▸ **PROBLEM DETAILS**: Convert the lines from the one containing "This screenshot has height=441, width=627." through the end of the records, inclusive, into a JSON list of strings with one string per line, omitting blank lines.

(Data excerpts)

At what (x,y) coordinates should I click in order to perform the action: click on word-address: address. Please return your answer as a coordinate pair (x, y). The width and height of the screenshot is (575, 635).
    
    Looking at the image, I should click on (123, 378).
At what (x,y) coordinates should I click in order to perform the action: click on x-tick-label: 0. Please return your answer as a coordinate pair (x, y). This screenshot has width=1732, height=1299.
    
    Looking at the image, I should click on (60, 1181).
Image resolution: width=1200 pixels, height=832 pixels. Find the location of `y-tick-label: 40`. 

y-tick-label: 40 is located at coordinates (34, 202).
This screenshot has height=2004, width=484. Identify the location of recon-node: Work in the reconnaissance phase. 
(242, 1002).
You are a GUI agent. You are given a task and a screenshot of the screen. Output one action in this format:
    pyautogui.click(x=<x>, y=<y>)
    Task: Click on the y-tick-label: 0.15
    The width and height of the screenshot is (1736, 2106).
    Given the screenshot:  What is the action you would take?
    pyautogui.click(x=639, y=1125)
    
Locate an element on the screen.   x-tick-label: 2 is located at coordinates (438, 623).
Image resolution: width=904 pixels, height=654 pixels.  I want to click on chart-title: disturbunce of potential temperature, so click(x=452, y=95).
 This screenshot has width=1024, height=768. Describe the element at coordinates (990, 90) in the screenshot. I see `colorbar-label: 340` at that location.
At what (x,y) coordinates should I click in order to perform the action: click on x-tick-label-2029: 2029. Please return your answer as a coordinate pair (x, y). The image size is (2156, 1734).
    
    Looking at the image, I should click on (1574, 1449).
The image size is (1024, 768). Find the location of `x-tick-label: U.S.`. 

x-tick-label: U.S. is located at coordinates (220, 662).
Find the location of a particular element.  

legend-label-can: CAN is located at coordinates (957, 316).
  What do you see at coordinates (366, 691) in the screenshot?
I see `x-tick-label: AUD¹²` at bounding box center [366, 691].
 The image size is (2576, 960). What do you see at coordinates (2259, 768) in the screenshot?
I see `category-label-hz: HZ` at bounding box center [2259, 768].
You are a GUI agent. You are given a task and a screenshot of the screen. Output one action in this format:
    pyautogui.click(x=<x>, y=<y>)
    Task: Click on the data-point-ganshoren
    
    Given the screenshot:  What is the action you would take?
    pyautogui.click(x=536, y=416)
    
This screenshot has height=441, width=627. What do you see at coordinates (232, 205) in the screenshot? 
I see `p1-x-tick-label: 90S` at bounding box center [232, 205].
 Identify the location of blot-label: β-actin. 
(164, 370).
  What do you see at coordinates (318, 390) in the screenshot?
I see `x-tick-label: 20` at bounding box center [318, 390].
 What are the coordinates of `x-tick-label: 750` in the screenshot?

▸ **ANSWER FOR THE TASK**:
[
  "This screenshot has height=441, width=627. What do you see at coordinates (232, 205) in the screenshot? ",
  "I see `p1-x-tick-label: 90S` at bounding box center [232, 205].",
  " Identify the location of blot-label: β-actin. ",
  "(164, 370).",
  "  What do you see at coordinates (318, 390) in the screenshot?",
  "I see `x-tick-label: 20` at bounding box center [318, 390].",
  " What are the coordinates of `x-tick-label: 750` in the screenshot?"
]